Today, the Honourable Larry Bagnell, Member of Parliament for Yukon, and Michael McLeod, Member of Parliament for the Northwest Territories, on behalf of the Honourable Dominic LeBlanc, Minister of Intergovernmental and Northern Affairs and Internal Trade, announced this year’s recipients of Canada’s annual $4.1 million investment under the Northern Contaminants Program. This funding supports research and monitoring of contaminants in the Canadian Arctic, including support for the involvement of northern Indigenous partners in this important work.
Findings of these projects will be used by policy makers at the local, national and international level, as well as by individuals and communities, to address the safety of traditional/country foods that are important to the health and well-being of Northerners.
“Northerners are concerned about their exposure to elevated levels of contaminants in wildlife. Our government understands the social and cultural significance of traditional/country foods. Our continued support for scientific research on contaminants helps Northerners, particularly Indigenous communities, make informed decisions about the foods they harvest and eat.”

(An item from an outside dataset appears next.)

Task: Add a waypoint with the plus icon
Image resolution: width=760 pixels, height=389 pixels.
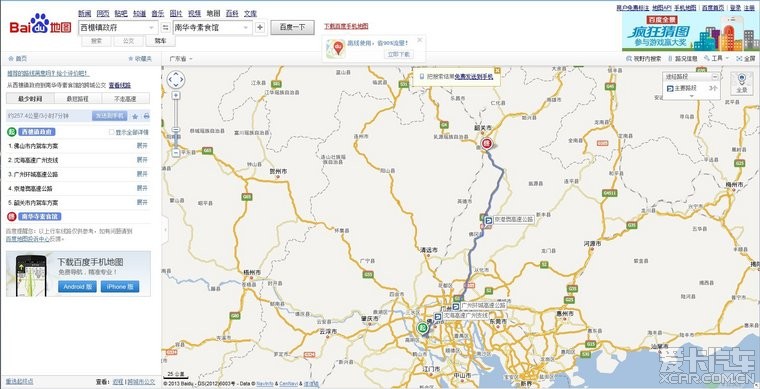Action: tap(260, 28)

The Honourable Dominic LeBlanc
Minister of Intergovernmental and Northern Affairs and Internal Trade
- The Northern Contaminants Program supports research and monitoring of contaminants that are transported to the Arctic through atmospheric and oceanic processes from other parts of the world, including persistent organic pollutants (POPs), heavy metals (particularly mercury), and other chemicals of concern for Arctic regions.
- Proposals for funding are subject to a thorough technical and social/cultural review process conducted in coordination with subject matter experts, and Northern and Indigenous members of five regional committees in Yukon, Northwest Territories, Nunavut, Nunavik and Nunatsiavut.

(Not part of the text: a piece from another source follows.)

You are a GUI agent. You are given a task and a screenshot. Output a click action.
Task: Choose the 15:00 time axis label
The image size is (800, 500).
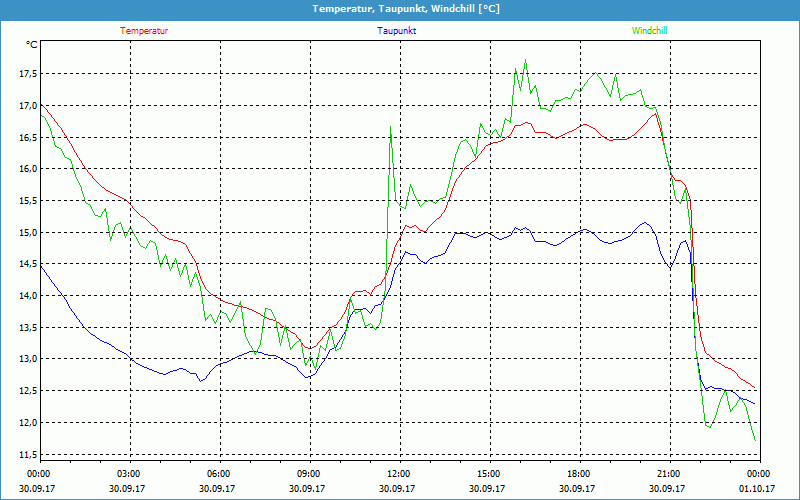489,474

- Projects are carried out through partnerships among federal science-based departments, Indigenous and territorial governments and organizations, and university and community-based researchers.
- Results will also support Canada’s commitments and actions in support of the Stockholm Convention on Persistent Organic Pollutants, which aims to eliminate or restrict the production and use of this group of chemicals, and the Minamata Convention on Mercury, which aims to reduce global emissions and releases of mercury.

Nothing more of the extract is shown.